Foi fugaz a presença de Ibsen House de Simon Stone e do Internationaal Theater Amsterdam em Lisboa, no palco Almeida Garret do teatro Dona Maria II. Mas aqueles que tiveram a oportunidade de espreitar pelas suas paredes de vidro, que permitiam observar a intimidade da família Kerkman até onde a curiosidade permitisse não desviar o olhar, tiveram o privilégio de assistir a um espetáculo de rara qualidade. Um constante desafio a explorar recantos mais angustiantes do ser humano, naquele jeito que dá a sensação que só os nórdicos conseguem fazer — apesar da peça ser escrita e encenada por um australiano numa companhia holandesa, é inspirada numa série de peças menos conhecidas do dramaturgo norueguês Henrik Ibsen, tal como o nome sugere.
A casa a que se refere o título era efectivamente um edifício, em tamanho real, um cenário de 12 toneladas transportado em 4 camiões TIR desde a Holanda, montado numa plataforma giratória em cima do palco da sala maior do Teatro Nacional. Ao girar ia revelando todos os recantos à medida que a trama decorria em constantes saltos temporais, recurso magistral para nos dar a conhecer a sua história. A Casa não é apenas o local onde tudo se passa, mas a personagem principal da narrativa, ser inanimado que se transforma ao longo de 52 anos traduzidos em 3h35 de peça, e que tem um efeito notável no comportamento e desenvolvimento dos personagens de carne e osso.
Em Ibsen House acompanhamos a vida de 4 gerações da família Kerkman na sua casa de férias. Esta casa construída pela empresa da família é a salvação de uma firma decadente, transportando-a para os novos tempos e dando-lhe um renome que dará a um dos irmãos da família, sócio e arquitecto principal, a aura de génio e o título de patriarca de família. A estrutura temporal não linear da peça e a quantidade de personagens faz com que seja difícil escolher personagens principais, mas será sem dúvida este irmão, Cees Kerkman, o centro dos acontecimentos. São os seus actos e a reacções que despoletam que nos surpreendem cada vez mais, à medida que vamos espreitando para dentro da casa.

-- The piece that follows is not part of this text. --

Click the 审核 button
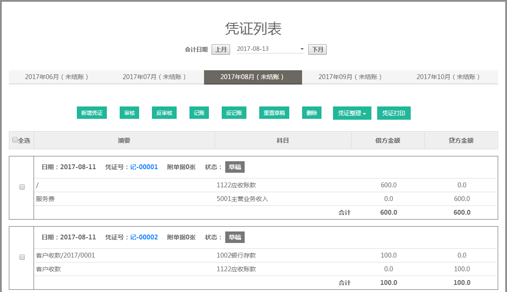 tap(129, 113)
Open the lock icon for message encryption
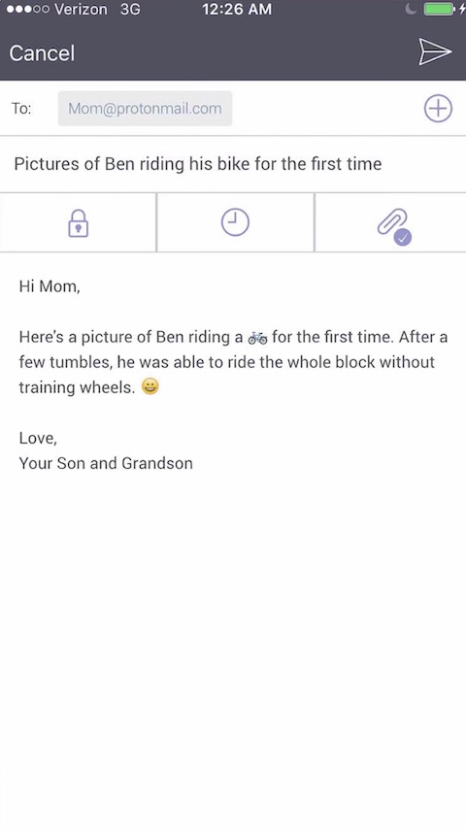Screen dimensions: 466x830 (x=78, y=222)
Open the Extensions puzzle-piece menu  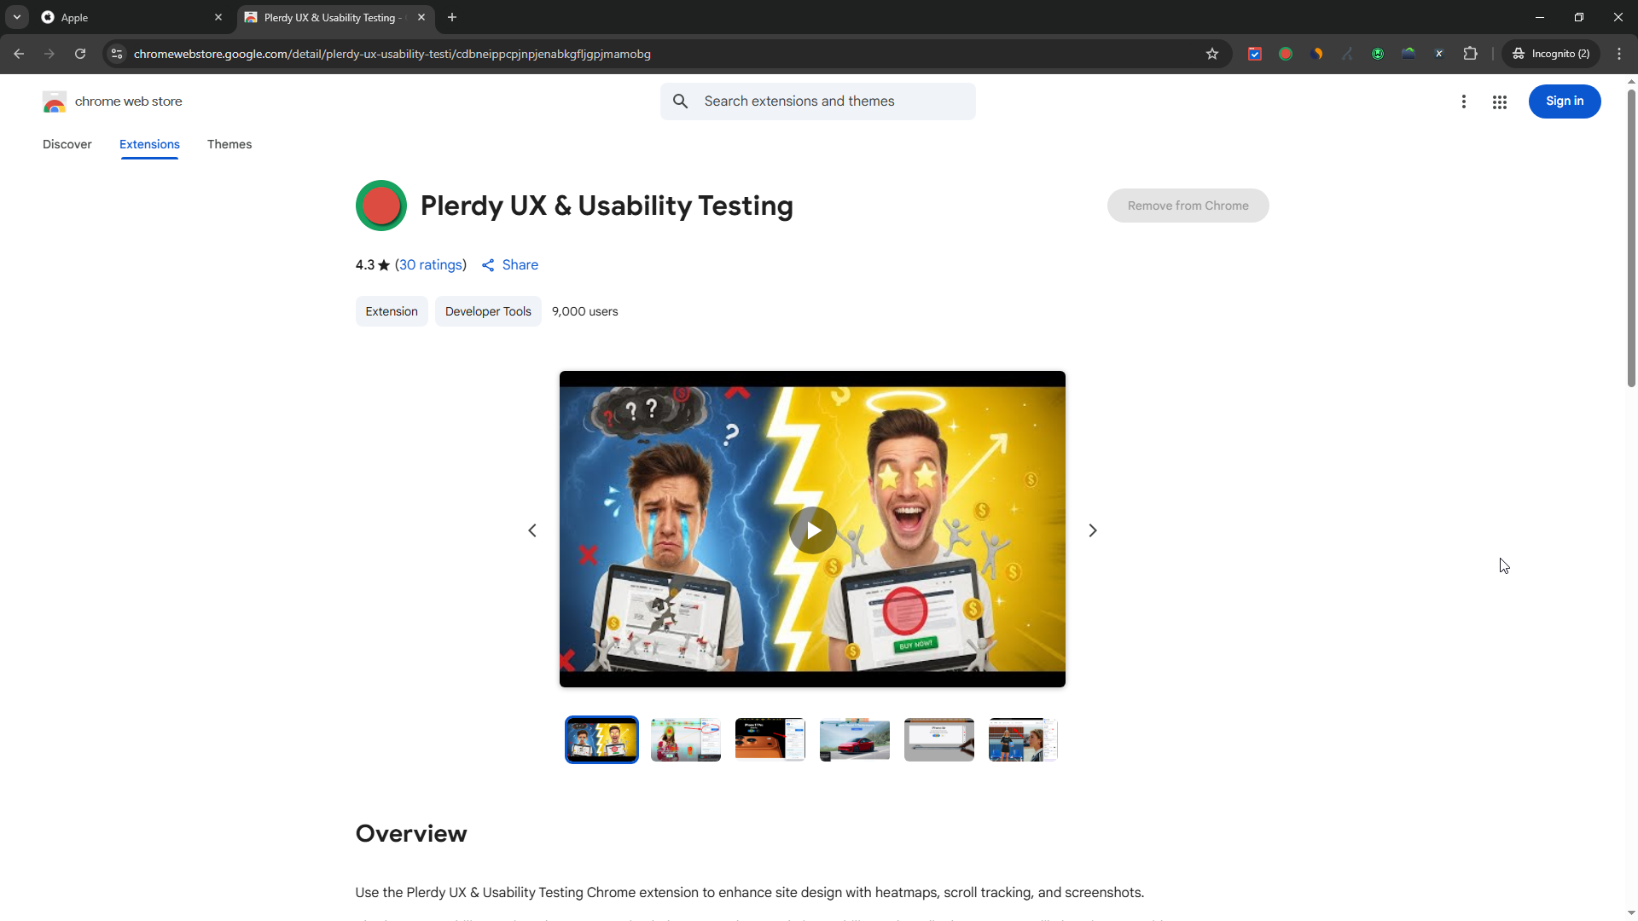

António Lobo Antunes diz que o espetáculo da cobardia é horrível e fisicamente feio, pois despoja o ser humano de toda a dignidade. Em Ibsen House esse espetáculo está sempre presente como uma doença. É a cobardia que tudo envolve e abafa acabando por conduzir os acontecimentos até a um culminar trágico. Pela incapacidade que os membros da família têm em desafiar o inimigo interno que os tiraniza com o seu poder, que os manipula e abusa física e psicologicamente, não sendo capazes de arriscar a sua vida aparentemente perfeita para se rebelar e expor os seus segredos mais vergonhosos fazendo o que acham moralmente correcto, acabam por se tornar cúmplices dos seus actos hediondos que com uma ironia cruel acabarão por destruir completamente as suas vidas e o seu legado, deixando o espectador num misto de ódio visceral e pena pelo destino destes seres que caem de podres corroídos pelo desespero a um ponto de serem incapazes de autocomiseração.
A doença demonstra-se quando todos escolhem ignorar os múltiplos gritos de ajuda, escolhendo cultivar uma censura que impõe um silêncio ensurdecedor tornando os vários personagens em personificações do cenário onde tudo se passa, carcaças transparentes incapazes de evitar o escrutínio tentando isolar-se o mais possível para esconder os seus pecados. Esse pacto de silêncio insuportável leva às diversas fugas para a frente e para os lados, que são retratadas pelos que não conseguem mais lidar com o peso da inação, muitas vezes acompanhadas por comportamentos destruidores na sua procura de um conforto e remédio para a culpa que nunca os larga, apesar de serem eles próprios vítimas do crime original. Por muito que tentem afastar-se acabam sempre por tornar à casa, atraídos por tudo aquilo que ficou por dizer e que mantém impunes todos os actos que os aterrorizam sem cessar, em tentativas vãs de busca pela redenção.
Será difícil esquecer tão cedo a experiência que foi espreitar os horrores escondidos na Ibsen House, a casa que girava como um inofensivo carrossel, mas que alicerçada numa cova funda de silêncios culpados nos atirou para uma viagem de montanha-russa tão petrificante que nos sufocou os gritos antes de se materializarem.